Functional characterization of alpha1-adrenoceptor subtypes in human subcutaneous resistance arteries.

The functional characteristics of the alpha1-adrenoceptor subtypes in human resistance arteries are still not clear. We recently reported that the alpha1A-adrenoceptor predominantly mediates contraction to norepinephrine in human skeletal muscle resistance arteries. In this study we extended these investigations to human subcutaneous resistance arteries. Arterial segments were isolated from the inguinal subcutaneous fat and mounted on a small vessel wire myograph. Potencies of agonists and antagonists were examined. N-[5-(4,5-dihydro-1H-imidazol-2yl)-2-hydroxy-5,6,7,8-tetrahydronaphthalen-1-yl]methanesulphonamide (A-61603) was found to be 10- and 54-fold more potent than norepinephrine and phenylephrine, respectively. Brimonidine (UK 14304) evoked significantly smaller contractile responses than norepinephrine and phenylephrine, showing the presence of a small population of alpha2-adrenoceptors in these arteries, and this was confirmed by the studies with selective alpha1- and alpha2-adrenoceptor antagonists prazosin and (8aR,12aS,13aS)-5,8,8a,9,10,11,12,12a,13a-decahydro-3-methoxyl-12-(ethylsulphonyl)-6H-isoquino[2,1-g][1,6]-naphthyridine (RS 79948). Prazosin, 5-methyl-urapidil, and 2-[2,6-dimethoxyphenoxyethyl]aminomethyl)-1,4-benzodioxane (WB 4101) shifted the potency of norepinephrine concentration dependently giving pA2 values of 9.4, 8.9, and 10.1, respectively, showing the presence of the alpha1A-subtype in these arteries.
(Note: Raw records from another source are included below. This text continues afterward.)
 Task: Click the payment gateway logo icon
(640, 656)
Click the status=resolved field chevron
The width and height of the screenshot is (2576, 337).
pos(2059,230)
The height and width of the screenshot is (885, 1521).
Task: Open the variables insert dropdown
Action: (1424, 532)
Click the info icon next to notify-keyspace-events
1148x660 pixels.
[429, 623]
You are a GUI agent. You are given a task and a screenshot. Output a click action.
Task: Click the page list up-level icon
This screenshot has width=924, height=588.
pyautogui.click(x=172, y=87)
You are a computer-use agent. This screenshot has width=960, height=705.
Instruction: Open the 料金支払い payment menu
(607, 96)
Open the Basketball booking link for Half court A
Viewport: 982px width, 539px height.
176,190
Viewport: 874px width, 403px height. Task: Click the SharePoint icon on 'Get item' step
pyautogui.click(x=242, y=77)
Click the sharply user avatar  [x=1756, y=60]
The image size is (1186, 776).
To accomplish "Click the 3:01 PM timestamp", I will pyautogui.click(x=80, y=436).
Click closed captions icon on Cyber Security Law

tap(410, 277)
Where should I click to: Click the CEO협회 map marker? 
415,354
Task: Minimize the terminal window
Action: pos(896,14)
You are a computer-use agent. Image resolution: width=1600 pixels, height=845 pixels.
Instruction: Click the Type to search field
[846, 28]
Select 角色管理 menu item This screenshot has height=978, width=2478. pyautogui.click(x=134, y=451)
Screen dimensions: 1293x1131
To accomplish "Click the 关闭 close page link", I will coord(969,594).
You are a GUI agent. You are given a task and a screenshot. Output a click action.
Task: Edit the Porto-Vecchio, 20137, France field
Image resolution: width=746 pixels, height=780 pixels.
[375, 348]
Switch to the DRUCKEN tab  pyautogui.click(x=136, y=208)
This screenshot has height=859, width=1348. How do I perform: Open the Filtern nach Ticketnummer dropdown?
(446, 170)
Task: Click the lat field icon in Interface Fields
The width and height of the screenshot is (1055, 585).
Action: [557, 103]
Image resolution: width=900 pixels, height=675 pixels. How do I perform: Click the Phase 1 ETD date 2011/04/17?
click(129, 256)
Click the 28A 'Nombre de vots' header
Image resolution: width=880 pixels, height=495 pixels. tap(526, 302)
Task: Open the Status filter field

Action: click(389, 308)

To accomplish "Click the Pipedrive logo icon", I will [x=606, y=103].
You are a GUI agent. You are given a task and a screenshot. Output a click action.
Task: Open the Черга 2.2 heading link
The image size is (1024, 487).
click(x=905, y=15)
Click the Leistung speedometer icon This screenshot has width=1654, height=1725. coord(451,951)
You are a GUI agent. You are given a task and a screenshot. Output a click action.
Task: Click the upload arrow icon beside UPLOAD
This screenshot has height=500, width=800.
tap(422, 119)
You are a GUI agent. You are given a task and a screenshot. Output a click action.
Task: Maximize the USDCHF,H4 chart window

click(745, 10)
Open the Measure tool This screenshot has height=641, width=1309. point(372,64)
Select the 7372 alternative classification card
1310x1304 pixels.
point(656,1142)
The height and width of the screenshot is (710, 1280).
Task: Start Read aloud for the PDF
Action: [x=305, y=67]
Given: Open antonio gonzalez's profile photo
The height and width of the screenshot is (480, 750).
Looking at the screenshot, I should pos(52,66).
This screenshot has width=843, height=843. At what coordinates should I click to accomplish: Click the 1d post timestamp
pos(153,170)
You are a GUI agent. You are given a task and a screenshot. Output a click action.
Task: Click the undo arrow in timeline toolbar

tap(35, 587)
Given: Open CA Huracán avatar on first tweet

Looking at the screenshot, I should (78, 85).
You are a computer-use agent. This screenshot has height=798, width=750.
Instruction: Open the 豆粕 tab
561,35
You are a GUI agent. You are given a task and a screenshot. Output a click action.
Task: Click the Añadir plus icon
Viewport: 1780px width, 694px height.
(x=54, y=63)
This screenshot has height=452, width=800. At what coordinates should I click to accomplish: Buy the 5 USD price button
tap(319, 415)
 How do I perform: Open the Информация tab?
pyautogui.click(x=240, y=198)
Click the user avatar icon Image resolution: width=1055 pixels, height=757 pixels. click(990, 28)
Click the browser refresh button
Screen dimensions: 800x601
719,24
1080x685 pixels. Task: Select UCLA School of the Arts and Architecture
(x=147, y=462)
Pretreatment with 1 and 10 microM chloroethylclonidine did not affect the potency of and maximum responses to norepinephrine, ruling out the presence of the alpha1B-subtype in these arteries. 8-[2-[4-(2-methoxyphenyl)-1-piperazinyl]ethyl]-8-azaspiro[4.5]decane-7,9-dione (BMY 7378, 10 and 100 nM) did not affect the potency of norepinephrine but a small shift was observed by 1 microM BMY 7378, giving a pK(B) value of 7.1, much less than that reported for the alpha1D-subtype. These results suggest the predominant involvement of alpha1A-adrenoceptor in the contractile responses to norepinephrine in these arteries. The physiological role of this subtype in the maintenance of peripheral arterial resistance is yet to be confirmed.